──────── Source ────────

Riz Khan on December 2nd, 2010

Ever faced a problem with your ssh connection dying in middle of an installation Or in middle of data transfer ? scp rsync stopping in middle due to a ” Connection Closed ” message ?

Linux has a solution for you for this very scenario.  It has a utility that allows you to run any task in the background , without worrying about the connection breaking down due to internet or network cable or any other issue, its called screen. screen will keep things running for you in the background and you can again connect to the screen process and the task would be running as it is.  So how do we install and use it ? . Lets start with the installation.

Installing screen :

You can check if screen binary already exist by using below command :

root@CentOS5Server [~]# which screen
/usr/bin/screen
root@CentOS5Server [~]#

If it is already available you are good to go and can move on next step of utilizing this binary/utility.

If its not installed on your machine then you can install it using simple yum command on CentOS , RHEL or any RHEL family distros. You can do it as follows :


yum install screen

Now we can learn how to use the screen command :

Utilizing the screen command :

You can create a simple screen process by just typing the command ‘screen‘ and it will create a screen for you and move the control inside the screen session. Usually its recommended to use some the naming parameters with the command so you can create a screen with a required name and it can be referred to later with that name, specially when there going to be more than one screens and where more than one admins work on one  server. This can done using below command :


screen -mdS TransferingXYZDir

The above command will create a screen process in background with name  ‘TransferingXYZDir’ , you can choose any name. This will not switch the control to the screen session, the control and cursor will remain in the normal shell.

Writing just ‘screen’ will also create a screen session and will also switch the control and cursor to inside the screen session.

You can see the list of available screen processes at any time using the command ‘screen -ls’ as below :

root@CentOS5Server [~]# screen -ls
There is a screen on:
1468.TransferingXYZDir (Detached)

────────

◆ What to work on ◆
A) Answer these from the screen guide above:
(i) What command does it use to check whether screen is already installed?
(ii) What command does it give for installing screen on CentOS or RHEL?
(iii) What name does it give the background session in its example?
B) Copy the screen guide word for word between "screen -mdS TransferingXYZDir" and "1468.TransferingXYZDir (Detached)", inclusive.

──────── Collected data ────────

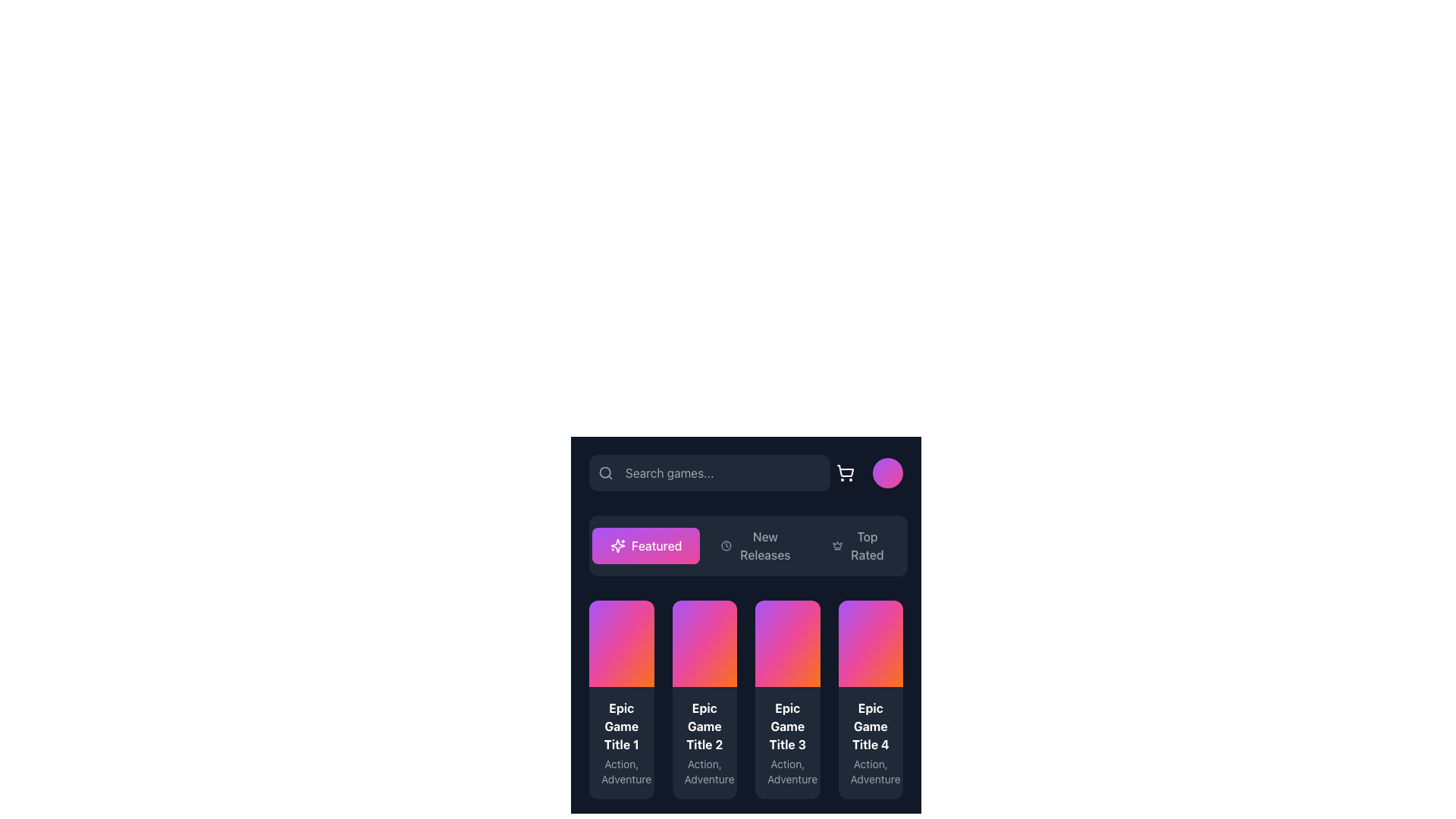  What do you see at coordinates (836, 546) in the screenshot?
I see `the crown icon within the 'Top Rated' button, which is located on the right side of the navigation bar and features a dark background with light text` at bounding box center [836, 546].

────────

◆ Set of answers ◆
A)
(i) which screen
(ii) yum install screen
(iii) TransferingXYZDir

B)
screen -mdS TransferingXYZDir

The above command will create a screen process in background with name  ‘TransferingXYZDir’ , you can choose any name. This will not switch the control to the screen session, the control and cursor will remain in the normal shell.

Writing just ‘screen’ will also create a screen session and will also switch the control and cursor to inside the screen session.

You can see the list of available screen processes at any time using the command ‘screen -ls’ as below :

root@CentOS5Server [~]# screen -ls
There is a screen on:
1468.TransferingXYZDir (Detached)